Data entries:
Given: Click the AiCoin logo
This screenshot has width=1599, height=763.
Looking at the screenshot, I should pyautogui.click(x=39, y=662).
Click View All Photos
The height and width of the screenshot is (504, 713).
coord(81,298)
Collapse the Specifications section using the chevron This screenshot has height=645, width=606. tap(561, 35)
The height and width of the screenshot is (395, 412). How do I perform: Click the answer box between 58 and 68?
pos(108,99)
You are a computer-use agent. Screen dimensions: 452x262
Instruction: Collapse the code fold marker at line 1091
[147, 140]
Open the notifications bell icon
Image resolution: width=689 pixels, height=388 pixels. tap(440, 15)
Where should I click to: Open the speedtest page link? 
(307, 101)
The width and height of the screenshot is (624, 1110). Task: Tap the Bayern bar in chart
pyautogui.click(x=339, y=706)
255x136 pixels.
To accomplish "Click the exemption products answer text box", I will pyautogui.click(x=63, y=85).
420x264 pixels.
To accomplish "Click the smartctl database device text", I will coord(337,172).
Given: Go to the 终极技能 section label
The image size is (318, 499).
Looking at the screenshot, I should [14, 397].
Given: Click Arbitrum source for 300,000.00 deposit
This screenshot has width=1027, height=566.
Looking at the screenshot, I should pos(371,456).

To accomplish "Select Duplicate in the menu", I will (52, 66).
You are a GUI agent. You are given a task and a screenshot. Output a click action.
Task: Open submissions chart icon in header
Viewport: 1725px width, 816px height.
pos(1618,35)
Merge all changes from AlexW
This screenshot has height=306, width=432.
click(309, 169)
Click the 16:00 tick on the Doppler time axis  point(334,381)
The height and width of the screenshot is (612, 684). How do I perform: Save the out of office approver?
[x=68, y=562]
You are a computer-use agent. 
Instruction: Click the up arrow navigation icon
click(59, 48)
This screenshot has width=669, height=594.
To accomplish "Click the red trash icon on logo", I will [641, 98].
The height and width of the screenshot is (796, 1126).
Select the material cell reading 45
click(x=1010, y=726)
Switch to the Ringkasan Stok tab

• **Direction**
Return every line of the data above verbatim, with no changes.

• **Task solution**
Given: Click the AiCoin logo
This screenshot has width=1599, height=763.
Looking at the screenshot, I should pyautogui.click(x=39, y=662).
Click View All Photos
The height and width of the screenshot is (504, 713).
coord(81,298)
Collapse the Specifications section using the chevron This screenshot has height=645, width=606. tap(561, 35)
The height and width of the screenshot is (395, 412). How do I perform: Click the answer box between 58 and 68?
pos(108,99)
You are a computer-use agent. Screen dimensions: 452x262
Instruction: Collapse the code fold marker at line 1091
[147, 140]
Open the notifications bell icon
Image resolution: width=689 pixels, height=388 pixels. tap(440, 15)
Where should I click to: Open the speedtest page link? 
(307, 101)
The width and height of the screenshot is (624, 1110). Task: Tap the Bayern bar in chart
pyautogui.click(x=339, y=706)
255x136 pixels.
To accomplish "Click the exemption products answer text box", I will pyautogui.click(x=63, y=85).
420x264 pixels.
To accomplish "Click the smartctl database device text", I will coord(337,172).
Given: Go to the 终极技能 section label
The image size is (318, 499).
Looking at the screenshot, I should [14, 397].
Given: Click Arbitrum source for 300,000.00 deposit
This screenshot has width=1027, height=566.
Looking at the screenshot, I should pos(371,456).

To accomplish "Select Duplicate in the menu", I will (52, 66).
You are a GUI agent. You are given a task and a screenshot. Output a click action.
Task: Open submissions chart icon in header
Viewport: 1725px width, 816px height.
pos(1618,35)
Merge all changes from AlexW
This screenshot has height=306, width=432.
click(309, 169)
Click the 16:00 tick on the Doppler time axis  point(334,381)
The height and width of the screenshot is (612, 684). How do I perform: Save the out of office approver?
[x=68, y=562]
You are a computer-use agent. 
Instruction: Click the up arrow navigation icon
click(59, 48)
This screenshot has width=669, height=594.
To accomplish "Click the red trash icon on logo", I will [641, 98].
The height and width of the screenshot is (796, 1126).
Select the material cell reading 45
click(x=1010, y=726)
Switch to the Ringkasan Stok tab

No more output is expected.